Vous évoquez des coûts importants. Est-ce que les services digitaux que vous développez sont valorisés d’une manière ou d’une autre ?

Loïc Le Foll : Aujourd’hui, nous ne valorisons pas vraiment ces services digitaux en tant que tels. Ils sont proposés à nos partenaires et, à travers eux, à leurs clients de manière gratuite. Cela correspond à une pratique de marché. Si cela venait à évoluer, nous aviserions. Toutefois, les services digitaux proposés sont relativement basiques. Ils soutiennent les transactions, s’inscrivent dans une approche de dématérialisation. Demain, il est possible que nous envisagions des services plus sophistiqués, en matière de valorisation des données par exemple, qui pourraient alors éventuellement être valorisés différemment.

Pascal Bughin : Ces développements sont des investissements. Ils contribuent à la fidélisation de nos partenaires stratégiques, nous permettent d’envisager l’avenir ensemble, de continuer à grandir.

Le retour sur investissement s’opère-t-il au niveau d’une réduction des coûts opérationnels ?

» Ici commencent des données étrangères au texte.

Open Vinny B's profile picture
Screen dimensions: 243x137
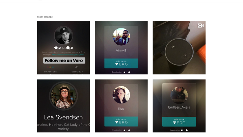(122, 37)
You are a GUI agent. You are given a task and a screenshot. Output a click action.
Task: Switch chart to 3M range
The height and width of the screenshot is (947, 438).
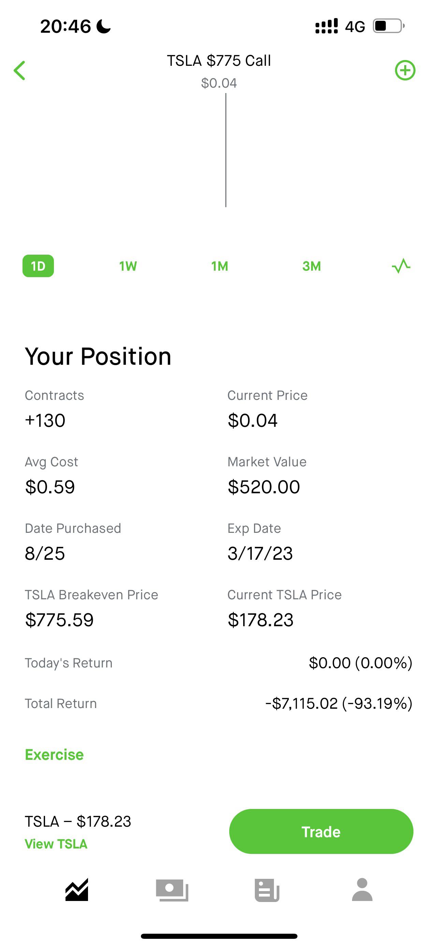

Loïc Le Foll : Actuellement, étant dans une dynamique de croissance, nos coûts opérationnels ne diminuent pas. Nos effectifs n’ont pas été réduits à la suite de cette transformation digitale. Mais nous savons, par expérience, que le digital permet d’accroître significativement la productivité. Ainsi sur les 7 dernières années, nous avons doublé nos encours gérés, qui sont passés de 10 à 20 milliards, et ce, avec un effectif qui a légèrement diminué.